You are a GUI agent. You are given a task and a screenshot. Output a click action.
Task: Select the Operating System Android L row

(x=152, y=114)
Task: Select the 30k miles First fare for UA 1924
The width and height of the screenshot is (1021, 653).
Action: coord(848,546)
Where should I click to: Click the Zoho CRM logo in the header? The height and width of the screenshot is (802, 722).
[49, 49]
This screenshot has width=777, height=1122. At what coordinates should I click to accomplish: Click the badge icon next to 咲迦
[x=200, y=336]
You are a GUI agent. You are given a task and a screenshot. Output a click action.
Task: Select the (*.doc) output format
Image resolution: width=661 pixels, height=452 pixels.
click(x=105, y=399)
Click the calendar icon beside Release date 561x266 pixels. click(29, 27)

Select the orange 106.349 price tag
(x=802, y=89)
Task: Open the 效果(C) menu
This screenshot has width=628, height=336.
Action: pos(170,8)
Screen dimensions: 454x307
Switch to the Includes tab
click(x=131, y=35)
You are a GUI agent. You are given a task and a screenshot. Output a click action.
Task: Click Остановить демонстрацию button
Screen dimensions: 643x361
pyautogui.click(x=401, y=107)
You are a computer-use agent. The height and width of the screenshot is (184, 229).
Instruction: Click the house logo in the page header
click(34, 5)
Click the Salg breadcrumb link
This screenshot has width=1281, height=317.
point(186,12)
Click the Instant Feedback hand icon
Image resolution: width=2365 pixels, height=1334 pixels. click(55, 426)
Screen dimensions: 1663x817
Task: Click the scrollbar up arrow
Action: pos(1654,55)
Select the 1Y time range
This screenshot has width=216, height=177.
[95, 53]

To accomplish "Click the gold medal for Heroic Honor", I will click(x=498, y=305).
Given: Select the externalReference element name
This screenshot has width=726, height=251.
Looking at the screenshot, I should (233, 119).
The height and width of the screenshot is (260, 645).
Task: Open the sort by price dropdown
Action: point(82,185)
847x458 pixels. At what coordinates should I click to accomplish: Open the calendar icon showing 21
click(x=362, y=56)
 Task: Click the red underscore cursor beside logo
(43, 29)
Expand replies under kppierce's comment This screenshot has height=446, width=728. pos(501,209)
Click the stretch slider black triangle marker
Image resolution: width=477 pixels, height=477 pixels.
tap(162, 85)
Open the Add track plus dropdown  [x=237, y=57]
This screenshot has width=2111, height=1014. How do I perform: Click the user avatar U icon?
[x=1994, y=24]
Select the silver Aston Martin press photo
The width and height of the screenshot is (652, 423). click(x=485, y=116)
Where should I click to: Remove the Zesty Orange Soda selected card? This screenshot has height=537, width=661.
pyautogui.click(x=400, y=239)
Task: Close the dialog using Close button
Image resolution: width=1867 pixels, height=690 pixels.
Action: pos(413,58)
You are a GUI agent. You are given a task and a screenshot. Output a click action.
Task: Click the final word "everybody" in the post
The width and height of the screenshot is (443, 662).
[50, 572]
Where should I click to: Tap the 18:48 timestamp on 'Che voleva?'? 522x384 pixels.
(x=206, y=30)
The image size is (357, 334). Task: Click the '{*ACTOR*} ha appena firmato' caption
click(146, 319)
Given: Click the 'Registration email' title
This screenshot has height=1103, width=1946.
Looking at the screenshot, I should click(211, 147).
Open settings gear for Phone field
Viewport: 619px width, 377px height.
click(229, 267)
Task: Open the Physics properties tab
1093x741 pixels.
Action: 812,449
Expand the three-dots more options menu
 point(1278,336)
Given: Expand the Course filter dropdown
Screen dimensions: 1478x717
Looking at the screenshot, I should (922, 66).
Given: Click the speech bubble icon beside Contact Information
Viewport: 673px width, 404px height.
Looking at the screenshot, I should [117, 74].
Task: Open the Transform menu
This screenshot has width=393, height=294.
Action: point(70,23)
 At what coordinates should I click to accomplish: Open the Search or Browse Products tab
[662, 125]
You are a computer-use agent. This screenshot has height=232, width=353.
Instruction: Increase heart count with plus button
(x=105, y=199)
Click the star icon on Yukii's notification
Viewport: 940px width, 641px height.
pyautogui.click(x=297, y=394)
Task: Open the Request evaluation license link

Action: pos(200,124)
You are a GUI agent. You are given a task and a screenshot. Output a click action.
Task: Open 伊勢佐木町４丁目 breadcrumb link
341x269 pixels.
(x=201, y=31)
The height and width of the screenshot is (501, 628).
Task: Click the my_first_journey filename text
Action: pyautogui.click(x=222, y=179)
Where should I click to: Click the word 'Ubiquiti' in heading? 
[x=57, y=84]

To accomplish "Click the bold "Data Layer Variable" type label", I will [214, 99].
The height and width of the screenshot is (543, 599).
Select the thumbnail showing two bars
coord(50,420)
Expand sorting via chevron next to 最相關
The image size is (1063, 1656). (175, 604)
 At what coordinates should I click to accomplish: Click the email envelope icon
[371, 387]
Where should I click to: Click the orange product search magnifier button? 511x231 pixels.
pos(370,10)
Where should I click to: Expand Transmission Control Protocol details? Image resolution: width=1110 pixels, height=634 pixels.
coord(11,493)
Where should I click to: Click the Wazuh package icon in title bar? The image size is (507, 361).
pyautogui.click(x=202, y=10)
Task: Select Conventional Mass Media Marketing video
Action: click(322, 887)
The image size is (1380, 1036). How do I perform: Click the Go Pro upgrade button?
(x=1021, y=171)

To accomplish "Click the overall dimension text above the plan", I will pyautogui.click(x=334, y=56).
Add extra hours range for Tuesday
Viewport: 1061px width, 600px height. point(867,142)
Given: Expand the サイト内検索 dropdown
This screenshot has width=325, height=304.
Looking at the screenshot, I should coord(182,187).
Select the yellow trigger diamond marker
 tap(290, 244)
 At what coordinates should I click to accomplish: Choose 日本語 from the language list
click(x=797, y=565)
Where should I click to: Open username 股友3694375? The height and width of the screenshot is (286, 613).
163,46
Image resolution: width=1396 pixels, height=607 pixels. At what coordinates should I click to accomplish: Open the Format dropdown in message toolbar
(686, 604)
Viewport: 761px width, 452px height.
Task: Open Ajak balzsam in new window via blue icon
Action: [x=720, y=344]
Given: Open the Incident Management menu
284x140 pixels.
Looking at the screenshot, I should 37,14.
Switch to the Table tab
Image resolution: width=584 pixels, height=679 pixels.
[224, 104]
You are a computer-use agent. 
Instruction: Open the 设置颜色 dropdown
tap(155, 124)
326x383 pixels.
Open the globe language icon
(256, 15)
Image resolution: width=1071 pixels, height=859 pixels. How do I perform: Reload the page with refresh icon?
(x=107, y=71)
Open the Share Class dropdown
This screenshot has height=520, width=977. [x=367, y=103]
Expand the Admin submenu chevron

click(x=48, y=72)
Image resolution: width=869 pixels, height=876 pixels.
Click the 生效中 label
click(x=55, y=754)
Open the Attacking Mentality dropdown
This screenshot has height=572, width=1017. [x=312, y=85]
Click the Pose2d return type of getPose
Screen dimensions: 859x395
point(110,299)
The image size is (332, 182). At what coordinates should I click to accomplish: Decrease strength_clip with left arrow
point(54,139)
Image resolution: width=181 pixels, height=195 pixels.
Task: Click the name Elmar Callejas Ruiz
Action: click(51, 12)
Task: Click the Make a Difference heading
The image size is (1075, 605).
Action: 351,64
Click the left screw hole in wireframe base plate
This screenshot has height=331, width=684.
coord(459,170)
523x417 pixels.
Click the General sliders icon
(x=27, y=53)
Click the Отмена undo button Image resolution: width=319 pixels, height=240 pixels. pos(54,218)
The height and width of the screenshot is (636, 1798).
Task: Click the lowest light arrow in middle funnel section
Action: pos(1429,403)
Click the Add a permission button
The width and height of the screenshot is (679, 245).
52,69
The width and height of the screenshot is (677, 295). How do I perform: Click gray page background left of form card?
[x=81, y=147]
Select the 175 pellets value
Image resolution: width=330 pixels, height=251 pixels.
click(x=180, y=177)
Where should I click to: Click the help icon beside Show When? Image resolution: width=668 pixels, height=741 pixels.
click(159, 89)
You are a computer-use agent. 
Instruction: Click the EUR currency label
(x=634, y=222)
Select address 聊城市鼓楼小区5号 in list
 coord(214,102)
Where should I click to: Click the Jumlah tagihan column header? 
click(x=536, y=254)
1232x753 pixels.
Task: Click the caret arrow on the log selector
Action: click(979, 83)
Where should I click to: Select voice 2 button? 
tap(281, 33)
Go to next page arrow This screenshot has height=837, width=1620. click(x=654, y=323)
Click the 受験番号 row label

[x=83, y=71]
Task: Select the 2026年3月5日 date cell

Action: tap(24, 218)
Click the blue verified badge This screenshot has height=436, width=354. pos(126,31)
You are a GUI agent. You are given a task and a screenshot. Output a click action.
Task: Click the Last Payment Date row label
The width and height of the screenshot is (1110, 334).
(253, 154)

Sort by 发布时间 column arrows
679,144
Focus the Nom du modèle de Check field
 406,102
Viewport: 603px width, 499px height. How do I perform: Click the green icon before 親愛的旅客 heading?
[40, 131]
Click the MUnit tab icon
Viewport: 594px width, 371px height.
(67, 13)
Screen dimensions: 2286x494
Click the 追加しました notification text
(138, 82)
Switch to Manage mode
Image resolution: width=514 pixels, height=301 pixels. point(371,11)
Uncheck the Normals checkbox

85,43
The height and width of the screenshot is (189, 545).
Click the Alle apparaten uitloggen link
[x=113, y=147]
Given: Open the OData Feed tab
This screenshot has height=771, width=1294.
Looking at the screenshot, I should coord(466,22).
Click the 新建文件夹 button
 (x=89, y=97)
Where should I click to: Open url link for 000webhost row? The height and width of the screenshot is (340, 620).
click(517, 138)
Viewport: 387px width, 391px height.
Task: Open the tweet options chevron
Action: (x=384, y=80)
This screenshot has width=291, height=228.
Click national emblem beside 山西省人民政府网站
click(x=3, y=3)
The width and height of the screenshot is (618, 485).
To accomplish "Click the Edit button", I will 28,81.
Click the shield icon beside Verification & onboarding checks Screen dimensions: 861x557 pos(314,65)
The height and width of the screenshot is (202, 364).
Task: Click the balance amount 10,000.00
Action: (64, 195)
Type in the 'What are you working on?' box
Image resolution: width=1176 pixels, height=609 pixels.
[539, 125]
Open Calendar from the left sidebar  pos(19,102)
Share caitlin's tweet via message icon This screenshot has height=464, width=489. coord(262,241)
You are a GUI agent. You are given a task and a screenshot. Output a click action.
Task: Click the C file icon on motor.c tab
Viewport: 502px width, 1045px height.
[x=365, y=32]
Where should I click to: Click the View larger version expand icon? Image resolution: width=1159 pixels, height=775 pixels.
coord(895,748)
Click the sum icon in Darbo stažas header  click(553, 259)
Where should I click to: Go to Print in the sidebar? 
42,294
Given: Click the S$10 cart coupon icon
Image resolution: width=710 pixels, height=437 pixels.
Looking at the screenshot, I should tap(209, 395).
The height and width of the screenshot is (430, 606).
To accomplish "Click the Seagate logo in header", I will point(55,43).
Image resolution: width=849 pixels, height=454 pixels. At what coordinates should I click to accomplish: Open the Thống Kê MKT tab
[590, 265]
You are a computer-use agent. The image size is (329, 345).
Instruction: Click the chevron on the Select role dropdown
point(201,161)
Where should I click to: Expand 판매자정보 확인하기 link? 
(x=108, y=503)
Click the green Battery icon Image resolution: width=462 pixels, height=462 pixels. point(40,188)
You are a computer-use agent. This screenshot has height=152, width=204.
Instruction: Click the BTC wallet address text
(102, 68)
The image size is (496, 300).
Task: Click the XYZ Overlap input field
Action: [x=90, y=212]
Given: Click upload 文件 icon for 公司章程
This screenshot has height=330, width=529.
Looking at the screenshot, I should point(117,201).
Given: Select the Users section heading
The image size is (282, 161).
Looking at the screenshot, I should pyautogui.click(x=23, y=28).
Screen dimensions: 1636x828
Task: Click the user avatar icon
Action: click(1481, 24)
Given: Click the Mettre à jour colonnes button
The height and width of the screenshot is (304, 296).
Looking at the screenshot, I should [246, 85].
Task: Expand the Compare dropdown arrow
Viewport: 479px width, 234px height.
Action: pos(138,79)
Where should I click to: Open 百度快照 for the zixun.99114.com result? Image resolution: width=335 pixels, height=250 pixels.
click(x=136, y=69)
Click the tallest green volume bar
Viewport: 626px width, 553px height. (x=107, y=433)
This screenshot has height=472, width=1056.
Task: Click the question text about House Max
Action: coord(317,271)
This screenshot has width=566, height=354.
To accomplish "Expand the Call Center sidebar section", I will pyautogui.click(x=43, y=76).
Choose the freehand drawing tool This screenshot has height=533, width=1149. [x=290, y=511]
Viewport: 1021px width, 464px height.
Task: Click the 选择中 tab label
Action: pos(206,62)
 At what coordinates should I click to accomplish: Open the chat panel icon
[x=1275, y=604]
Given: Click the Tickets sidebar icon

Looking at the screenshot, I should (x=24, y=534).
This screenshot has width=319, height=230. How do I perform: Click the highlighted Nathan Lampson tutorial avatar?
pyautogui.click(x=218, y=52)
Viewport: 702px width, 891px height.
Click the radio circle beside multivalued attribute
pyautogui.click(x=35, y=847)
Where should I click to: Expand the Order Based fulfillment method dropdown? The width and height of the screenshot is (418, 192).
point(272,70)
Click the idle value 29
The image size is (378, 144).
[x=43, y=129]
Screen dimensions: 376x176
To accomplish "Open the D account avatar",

= = = =

Report all lines in the listing above that contain the word "will".

To accomplish "Click the gold medal for Heroic Honor", I will click(x=498, y=305).
To accomplish "Click the bold "Data Layer Variable" type label", I will [214, 99].
To accomplish "Click the overall dimension text above the plan", I will pyautogui.click(x=334, y=56).
To accomplish "Click the Edit button", I will 28,81.
To accomplish "Click the Seagate logo in header", I will point(55,43).
To accomplish "Expand the Call Center sidebar section", I will pyautogui.click(x=43, y=76).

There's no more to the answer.